• [Task directions]
Please output exactly the lines below, starting at the line that has "You are a GUI" and ending at the line that has "the 200 value", both included; leave out all pictures and include nothing else.

• [Data for this exercise]
--------

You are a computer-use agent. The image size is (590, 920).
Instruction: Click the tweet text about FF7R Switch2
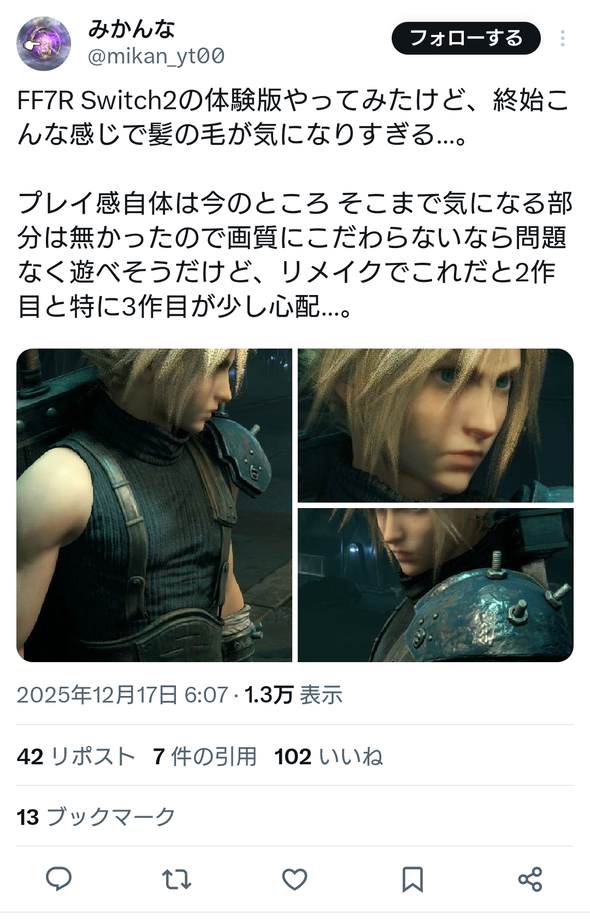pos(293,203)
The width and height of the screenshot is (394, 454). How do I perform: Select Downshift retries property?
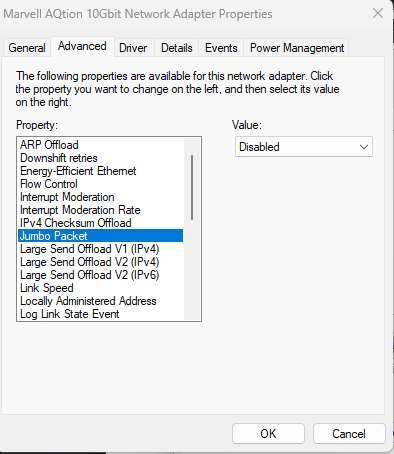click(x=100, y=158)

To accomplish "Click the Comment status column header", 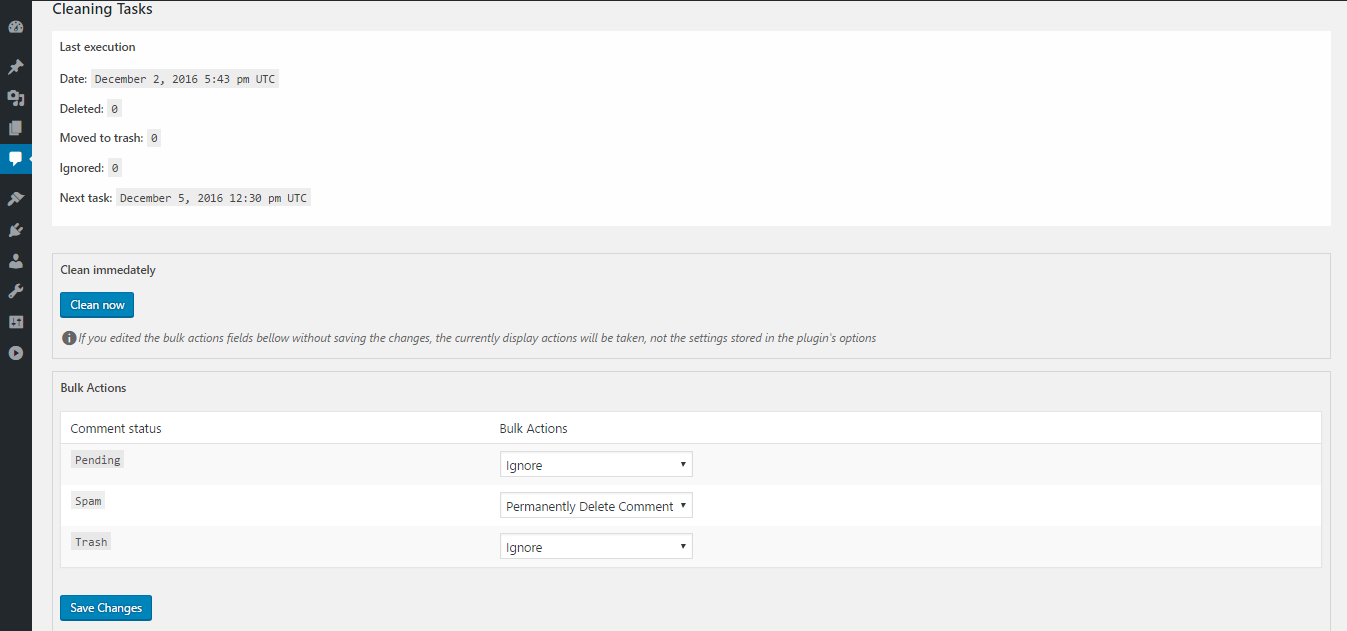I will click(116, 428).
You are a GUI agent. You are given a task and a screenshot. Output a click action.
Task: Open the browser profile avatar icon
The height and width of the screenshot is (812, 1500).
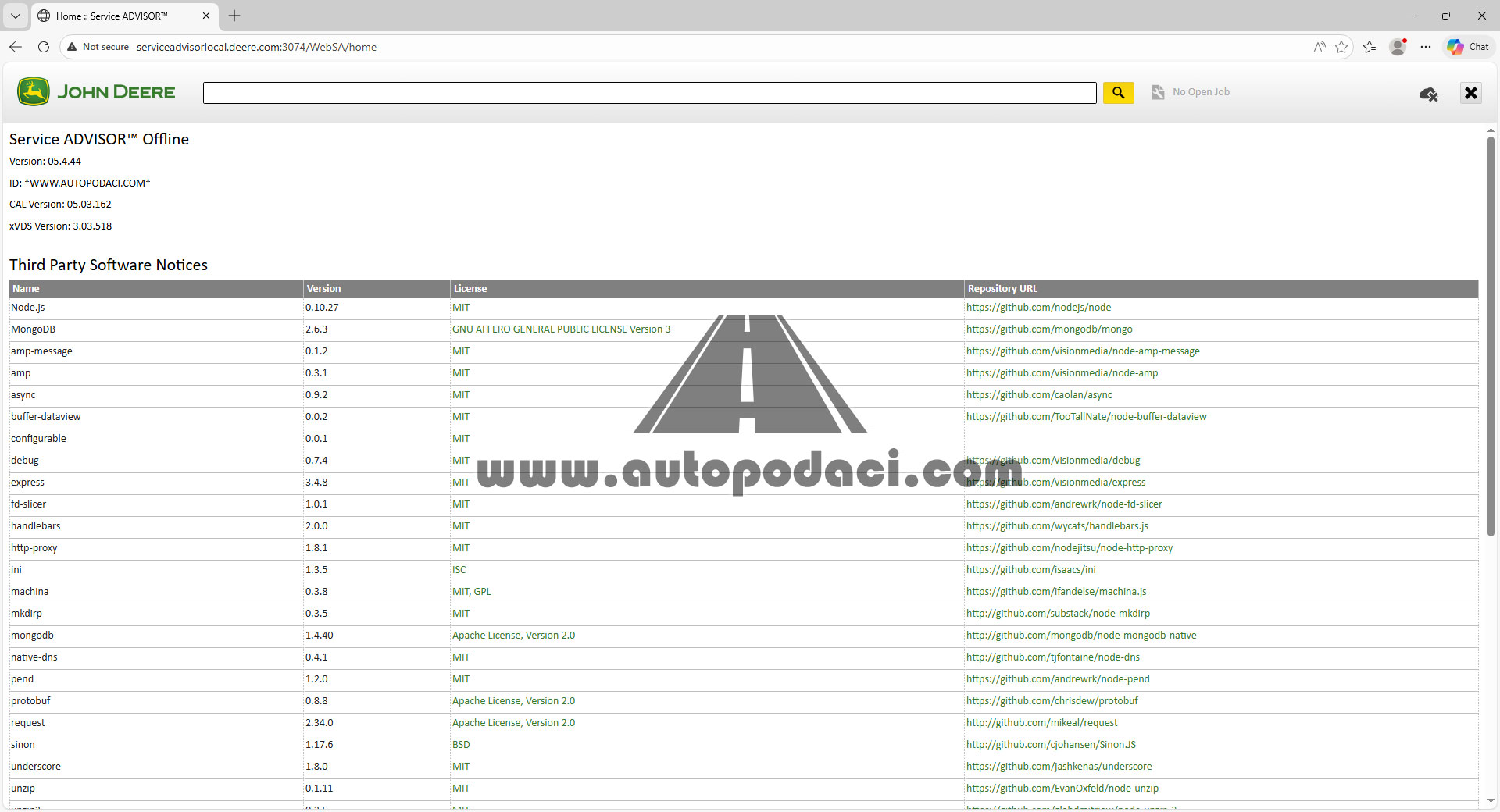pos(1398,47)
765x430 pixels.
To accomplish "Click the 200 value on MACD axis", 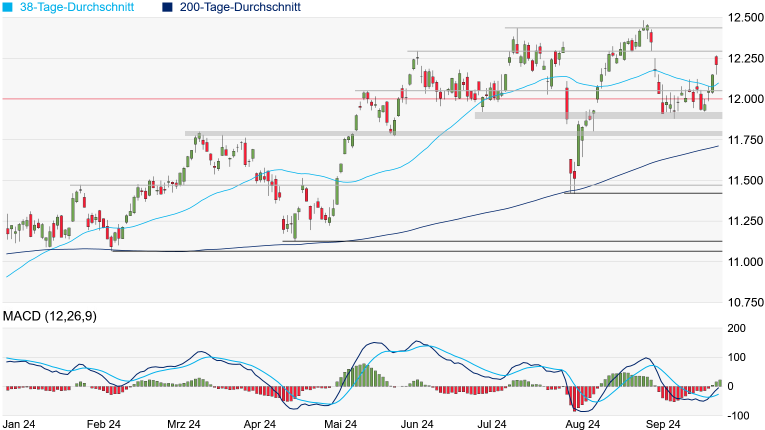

--------

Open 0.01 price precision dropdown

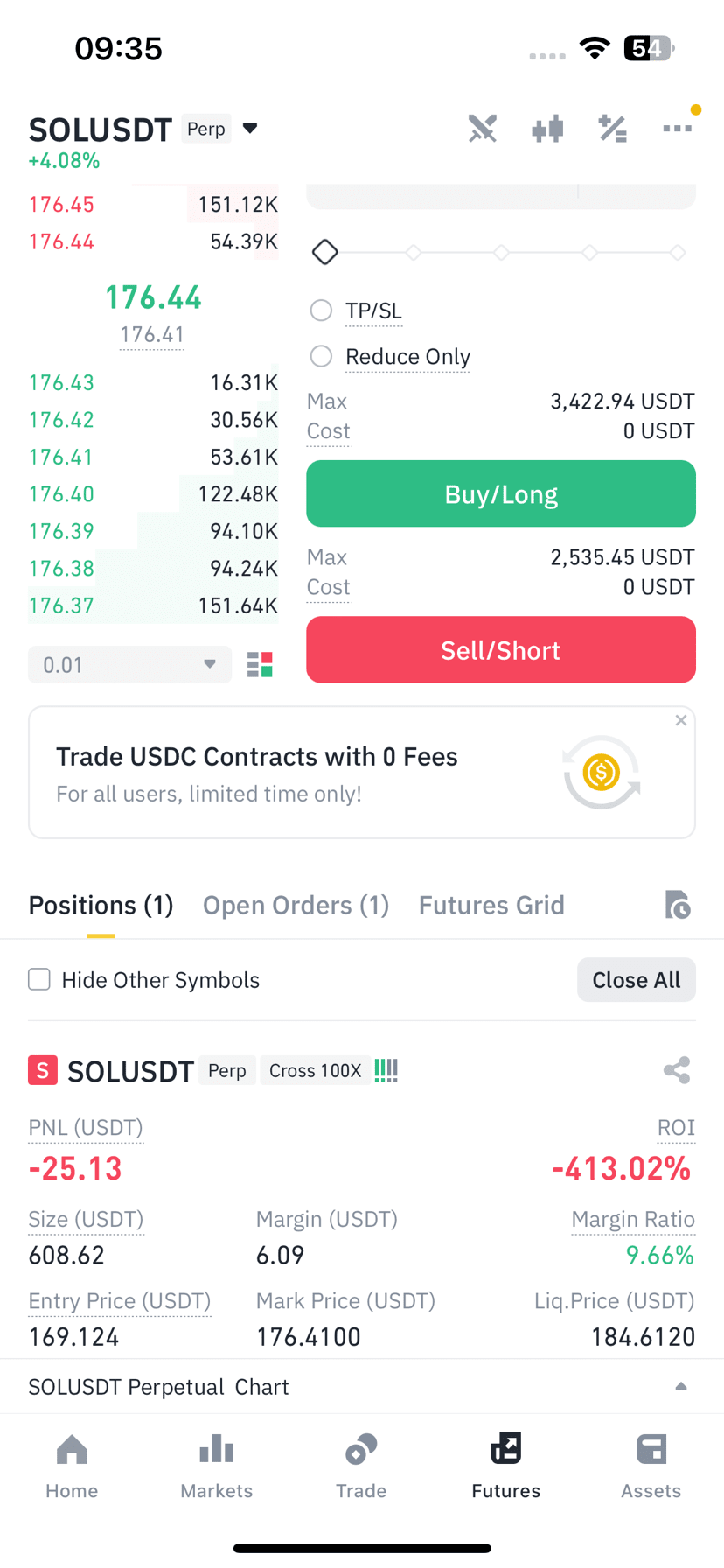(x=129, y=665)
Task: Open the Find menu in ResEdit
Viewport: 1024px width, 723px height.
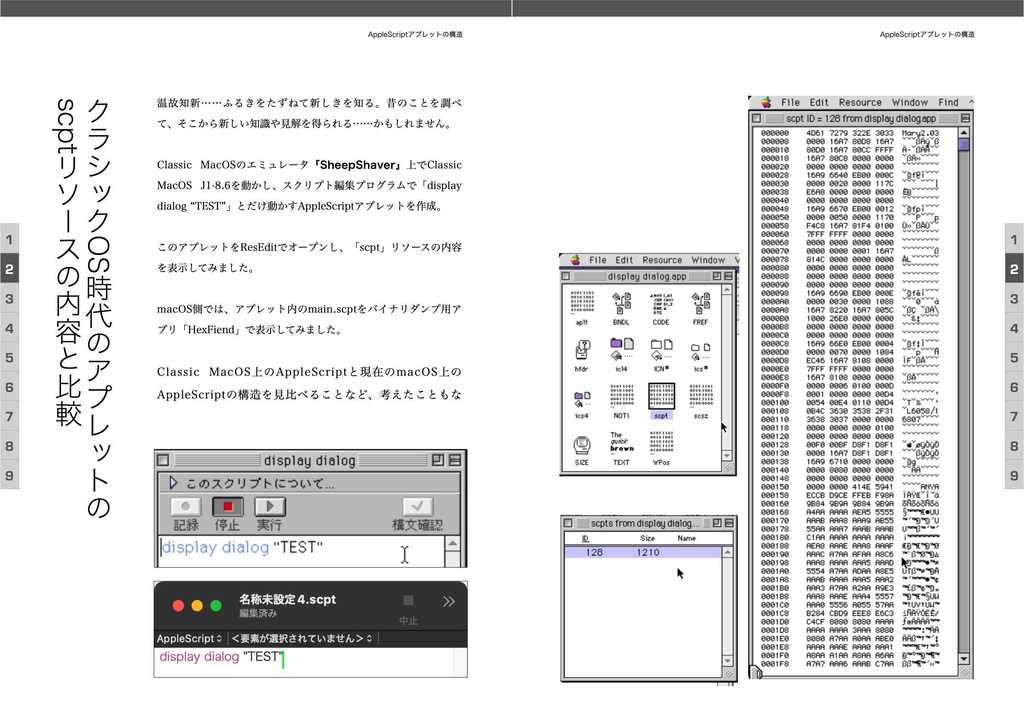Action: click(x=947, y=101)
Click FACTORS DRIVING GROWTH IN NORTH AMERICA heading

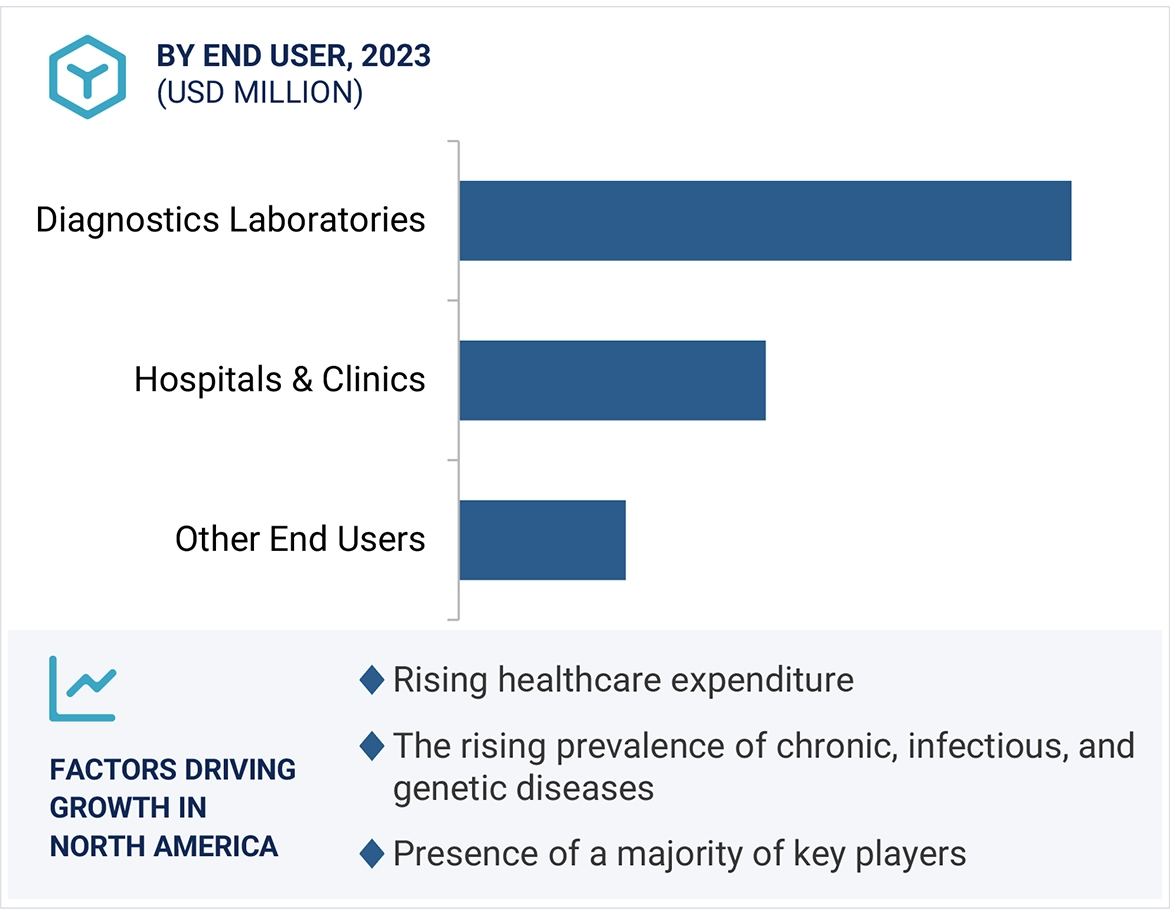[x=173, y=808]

--------

• [Problem solution]
You are a GUI agent. You are given a task and a screenshot. Output a click action.
Task: Open the browser profile avatar icon
The height and width of the screenshot is (812, 1500).
pos(1398,47)
765x430 pixels.
To accomplish "Click the 200 value on MACD axis", 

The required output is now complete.